Die Kinder im nächsten Ort sind nett. Sie schreien zwar wieder „STYLO!“ als wäre das mein Name, eigentlich wollen sie aber nur abklatschen. Nach einem ungefähr zwei Minütigem Gespräch mit Omar,  lädt er mich ein bei ihm zu übernachten. Er spricht gutes Englisch, Zähne hat er so gut wie keine mehr, ein Anblick an den ich mich mittlerweile gewöhnt habe. Mir ist das noch zu früh und ich fahre weiter.

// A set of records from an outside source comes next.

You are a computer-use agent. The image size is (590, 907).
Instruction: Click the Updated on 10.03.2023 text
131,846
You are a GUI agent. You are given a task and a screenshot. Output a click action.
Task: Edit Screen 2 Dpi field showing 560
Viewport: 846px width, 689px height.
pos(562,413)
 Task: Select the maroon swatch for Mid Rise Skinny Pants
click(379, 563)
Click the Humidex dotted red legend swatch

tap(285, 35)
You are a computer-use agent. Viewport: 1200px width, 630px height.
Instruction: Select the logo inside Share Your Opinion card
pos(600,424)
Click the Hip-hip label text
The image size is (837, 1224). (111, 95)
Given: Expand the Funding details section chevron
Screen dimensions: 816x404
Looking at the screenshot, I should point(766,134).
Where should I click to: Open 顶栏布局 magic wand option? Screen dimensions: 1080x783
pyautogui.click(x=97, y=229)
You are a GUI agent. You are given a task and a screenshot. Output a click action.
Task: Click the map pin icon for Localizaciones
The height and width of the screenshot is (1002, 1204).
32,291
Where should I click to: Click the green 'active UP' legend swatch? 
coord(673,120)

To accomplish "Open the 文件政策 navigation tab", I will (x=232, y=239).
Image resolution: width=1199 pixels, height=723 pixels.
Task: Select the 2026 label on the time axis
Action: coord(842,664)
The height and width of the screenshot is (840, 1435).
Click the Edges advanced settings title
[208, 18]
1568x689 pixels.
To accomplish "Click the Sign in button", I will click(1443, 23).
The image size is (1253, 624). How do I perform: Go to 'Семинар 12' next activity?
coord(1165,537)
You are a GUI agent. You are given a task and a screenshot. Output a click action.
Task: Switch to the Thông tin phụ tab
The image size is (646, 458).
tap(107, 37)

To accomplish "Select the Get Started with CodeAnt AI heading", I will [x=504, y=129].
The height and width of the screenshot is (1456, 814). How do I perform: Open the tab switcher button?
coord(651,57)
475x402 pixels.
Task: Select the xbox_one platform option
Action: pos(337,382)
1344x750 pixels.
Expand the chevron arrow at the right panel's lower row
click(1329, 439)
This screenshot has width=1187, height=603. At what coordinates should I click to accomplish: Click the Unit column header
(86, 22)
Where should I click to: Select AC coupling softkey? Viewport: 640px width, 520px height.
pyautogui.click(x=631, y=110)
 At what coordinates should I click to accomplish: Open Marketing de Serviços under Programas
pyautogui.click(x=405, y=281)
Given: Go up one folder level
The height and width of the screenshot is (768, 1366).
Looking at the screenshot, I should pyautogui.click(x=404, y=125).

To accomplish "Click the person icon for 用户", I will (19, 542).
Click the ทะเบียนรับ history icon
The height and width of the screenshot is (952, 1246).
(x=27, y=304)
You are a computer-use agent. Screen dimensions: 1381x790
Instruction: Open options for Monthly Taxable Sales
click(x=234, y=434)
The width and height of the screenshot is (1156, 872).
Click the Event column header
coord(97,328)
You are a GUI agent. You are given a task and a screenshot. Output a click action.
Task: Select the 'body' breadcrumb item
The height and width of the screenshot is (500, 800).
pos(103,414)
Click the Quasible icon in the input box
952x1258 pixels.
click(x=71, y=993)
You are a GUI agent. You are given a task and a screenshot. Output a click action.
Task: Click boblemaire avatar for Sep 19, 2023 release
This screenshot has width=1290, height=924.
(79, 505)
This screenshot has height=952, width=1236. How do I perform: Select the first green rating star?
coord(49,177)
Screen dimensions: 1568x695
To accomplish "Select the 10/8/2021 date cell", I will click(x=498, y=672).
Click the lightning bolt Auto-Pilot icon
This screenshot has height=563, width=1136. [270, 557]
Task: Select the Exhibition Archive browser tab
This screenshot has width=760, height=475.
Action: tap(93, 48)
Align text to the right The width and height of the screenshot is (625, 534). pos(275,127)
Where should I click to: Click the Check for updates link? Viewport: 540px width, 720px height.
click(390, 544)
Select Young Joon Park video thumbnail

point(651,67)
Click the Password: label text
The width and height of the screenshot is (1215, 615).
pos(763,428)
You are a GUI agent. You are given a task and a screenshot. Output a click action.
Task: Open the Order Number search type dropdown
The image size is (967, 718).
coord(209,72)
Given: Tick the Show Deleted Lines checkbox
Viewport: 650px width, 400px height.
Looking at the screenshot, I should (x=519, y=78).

Das Kamel am Ortseingang des nächsten Ortes möchte ich ganz sicher nicht fotografieren, kaufen und auch nicht darauf reiten, egal wie hartnäckig ich dazu aufgefordert werde. Lieber verteile ich ein Stück weiter ein paar Mandarinen an einige Kinder bis eine Berberfrau meint „Safi!“-„Genug“. Kurz danach begegnen mir noch ein paar etwas unangenehme, lästige, aufdringliche Jugendliche und ausgleichend dazu einige sehr freundliche alte Männer.

Ein Stück weiter suche ich mir bei Einbruch der Dunkelheit einen ruhigen Biwakplatz.